Texto del fallo
S A L A C I V I L
Auto Supremo: Nº 309 Sucre: 16 de Septiembre de 2010
Expediente: Nº 127 - 06 - S.
Partes: Domingo Zabala Gonzáles c/ Rosa Elizabeth Revollo de Vidaurre
Distrito: La Paz.
Ministro Relator: Dr. Ángel Irusta Pérez.
VISTOS: El recurso de casación de fojas 172 a 178 vuelta, interpuesto por Rosa Elizabeth Revollo de Vidaurre, representada por Daniel Salgar Mendizábal, contra el Auto de Vista Nº 142/2006, de fojas 168 y vuelta, pronunciado el 6 de abril de 2006, por la Sala Civil Cuarta de la Corte Superior del Distrito Judicial de La Paz, en el proceso ordinario sobre pago de honorarios profesionales, reembolso de gastos judiciales y resarcimiento de daños y perjuicios, seguido por Domingo Zabala Gonzáles contra la recurrente, la concesión de fojas 197, los antecedentes del proceso, y:
CONSIDERANDO: Que, el Auto de Vista Nº S-142/2006, de fojas 168 y vuelta, pronunciado el 6 de abril de 2006, por la Sala Civil Cuarta de la Corte Superior del Distrito Judicial de La Paz, confirmó la Sentencia Nº S-161/2004, de fojas 112 a 116, dictada el 15 de abril de 2004 por el Juez Décimo de Partido en lo Civil y Comercial de la ciudad de La Paz, que declaró probada la demanda de fojas 1, con costas.
Resolución de lazada recurrida en casación por la parte demandada, con los fundamentos expuestos en el memorial de fojas 172 a 78.
CONSIDERANDO: Que, el artículo 15 de la Ley de Organización Judicial otorga al Tribunal Supremo la facultad de fiscalizar los procesos que llegan a su conocimiento a objeto de verificar si en ellos se observaron las formas esenciales que hacen eficaz a un proceso de conocimiento y fundamentalmente, que las resoluciones que contenga sean útiles en derecho y guarden la seguridad jurídica que las partes buscan a través de aquél.
Que, la demanda es un acto fundamental del proceso, su importancia es indiscutible en función al principio dispositivo, por cuanto el objeto del proceso es fijado por las partes, no por el Juez.

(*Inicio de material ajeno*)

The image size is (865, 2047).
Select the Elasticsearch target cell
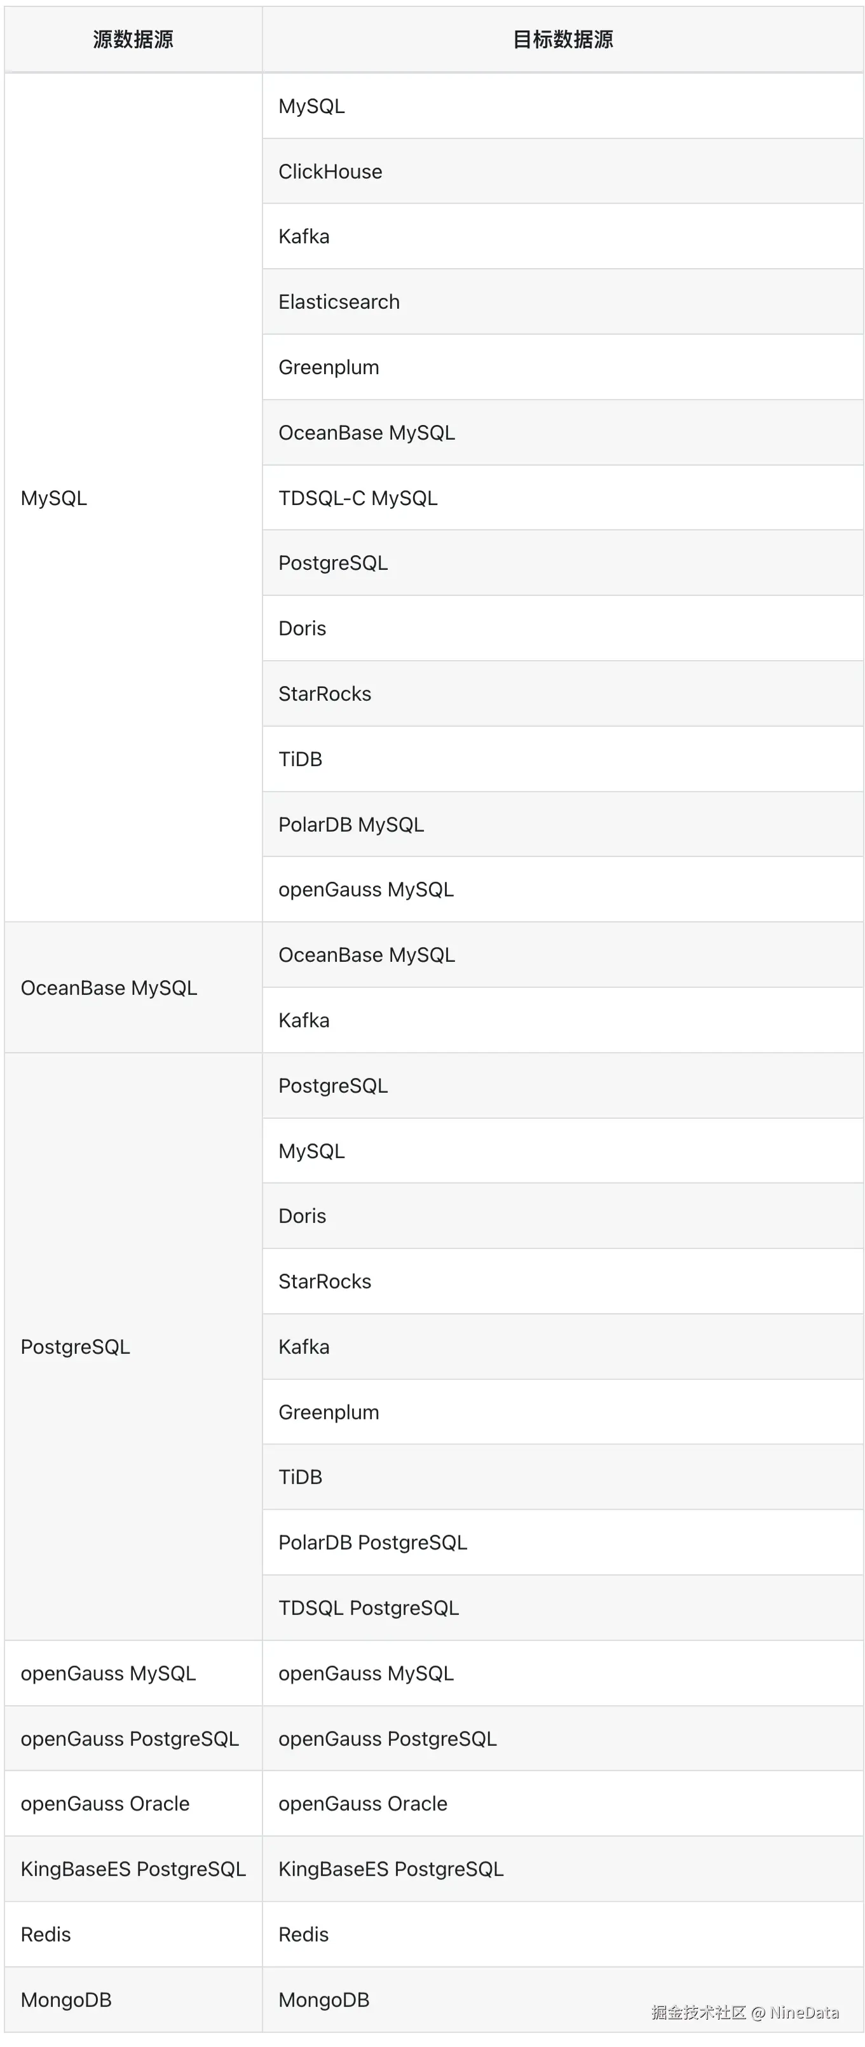pos(563,302)
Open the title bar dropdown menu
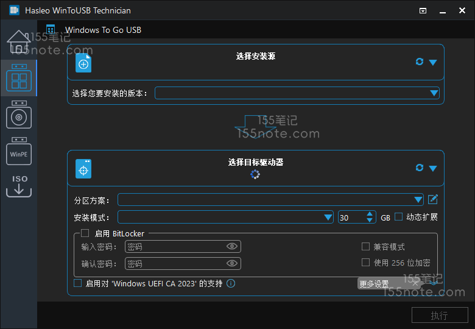The height and width of the screenshot is (329, 475). [423, 10]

La demanda es el acto procesal por el cual el actor concreta su pretensión a fin de que el órgano jurisdiccional se pronuncie al respecto.
Como se precisó a través del Auto Supremo Nº 287, de 28 de agosto de 2010, emitido por éste Tribunal, la pretensión debe reunir dos clases de requisitos: 1).- de Admisibilidad y 2).- de Fundabilidad. Así, la pretensión es admisible cuando posibilita la averiguación de su contenido y, por lo tanto, la emisión de un pronunciamiento sobre el fondo del asunto sometido a la decisión del Tribunal o Juez; y es fundada, en cambio, cuando en razón de su contenido resulta apropiada para obtener una decisión favorable a quien la ha planteado. De donde resulta que, el examen de los requisitos de admisibilidad resulta previo al de fundabilidad, y hace que su inexistencia o contradicción excluya la necesidad de una Sentencia sobre el merito de la pretensión.
Como se señaló anteriormente, es a través de la demanda que el actor concreta su pretensión; por ello, el actor debe designar con toda exactitud la cosa demandada, debiendo formular su petición en términos claros y positivos, exponiendo además con claridad y precisión, los hechos en que fundare su pretensión; conforme así lo imponen los incisos 5), 9) y 6) del artículo 327 del Código de Procedimiento Civil.
El objeto de la pretensión es la cosa que se demanda, mientras que su causa radica en los fundamentos en que ella se ampara. Por ello la designación exacta de la cosa demandada y la exposición clara y precisa de los hechos en que se funda, deben guardar coherencia entre sí.